Economic Inequality in India: Widening Gap
Major Findings of World Inequality Lab Report
- Wealth Concentration: Top 1% holds a significant share of wealth:
- 39.5% of total wealth in 2022-23.
- Top 0.1% holds 29 percentage points.
- Top 0.01% holds 22 percentage points.
- Top 0.001% holds 16 percentage points.
- Rise in Inequality: Gap widening over time:
- 1961: Bottom 50% and top 1% shared wealth equally.
- 2022-23: Top 1% share is 5 times larger.
- Data Quality Concerns: Report likely underestimates actual inequality.
Reasons for Inequality
- Historical Factors:
- Colonization and feudalism led to wealth concentration in certain groups.
- Economic Policies:
- Liberalization and privatization benefited those with capital and resources.

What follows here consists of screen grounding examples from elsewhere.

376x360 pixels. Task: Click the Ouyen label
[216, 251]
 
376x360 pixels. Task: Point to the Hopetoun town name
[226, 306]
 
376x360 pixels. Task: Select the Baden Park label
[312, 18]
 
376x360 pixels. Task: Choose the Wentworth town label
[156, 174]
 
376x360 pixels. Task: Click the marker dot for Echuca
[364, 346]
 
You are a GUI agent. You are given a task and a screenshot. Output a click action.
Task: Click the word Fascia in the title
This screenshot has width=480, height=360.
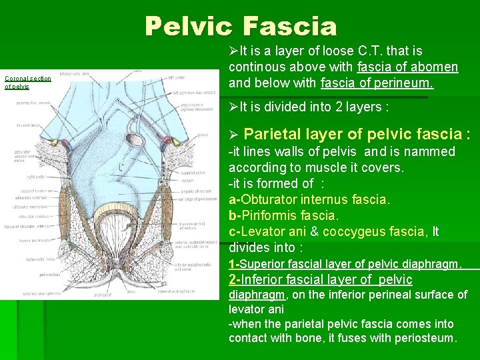tap(291, 27)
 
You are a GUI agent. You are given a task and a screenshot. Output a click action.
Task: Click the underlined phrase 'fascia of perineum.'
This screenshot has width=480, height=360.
tap(377, 83)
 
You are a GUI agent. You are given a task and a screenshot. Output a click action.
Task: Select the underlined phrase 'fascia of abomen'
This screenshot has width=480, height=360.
tap(407, 67)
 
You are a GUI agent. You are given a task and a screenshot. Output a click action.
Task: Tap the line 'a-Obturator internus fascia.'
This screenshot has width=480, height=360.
tap(309, 199)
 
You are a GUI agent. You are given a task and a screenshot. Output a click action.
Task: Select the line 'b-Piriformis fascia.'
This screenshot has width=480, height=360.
tap(283, 215)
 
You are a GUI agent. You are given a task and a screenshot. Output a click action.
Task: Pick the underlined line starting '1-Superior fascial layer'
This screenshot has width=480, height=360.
tap(345, 264)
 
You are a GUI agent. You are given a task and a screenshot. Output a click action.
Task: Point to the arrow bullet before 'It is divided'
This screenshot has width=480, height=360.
tap(233, 107)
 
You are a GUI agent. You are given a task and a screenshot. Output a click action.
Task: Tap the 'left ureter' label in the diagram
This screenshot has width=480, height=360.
tap(177, 78)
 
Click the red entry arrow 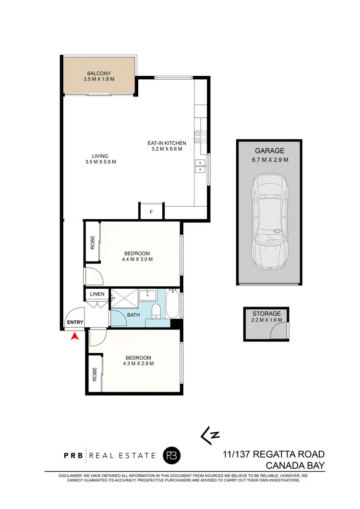pos(74,337)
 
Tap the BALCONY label pos(99,73)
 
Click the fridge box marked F pos(151,212)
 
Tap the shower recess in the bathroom pos(124,298)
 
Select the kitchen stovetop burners pos(200,137)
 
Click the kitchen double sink pos(200,166)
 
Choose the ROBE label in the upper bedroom pos(92,243)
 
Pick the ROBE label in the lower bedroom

- Increased inequality as gains went disproportionately to the wealthy.
- Urban-Rural Divide:
- Uneven development concentrates wealth in urban areas.
- Access to Education and Opportunities:
- Disparities in access perpetuate wealth inequality.
- Informal Economy:
- Lack of job security and social protections widens income gaps.
- Globalization and Market Forces:
- Uneven distribution of benefits concentrates wealth among a select few.
Suggestions for Reducing Inequality
- Restructure tax code to consider both income and wealth.
- Broad-based public investments in health, education, and nutrition.
- Wealth tax on the richest families to generate revenue for social programs.
- Comprehensive policy measures:
- Promote inclusive economic growth.
- Improve access to education and opportunities.
- Address social discrimination.
- Combat corruption.
- Implement progressive taxation and wealth redistribution.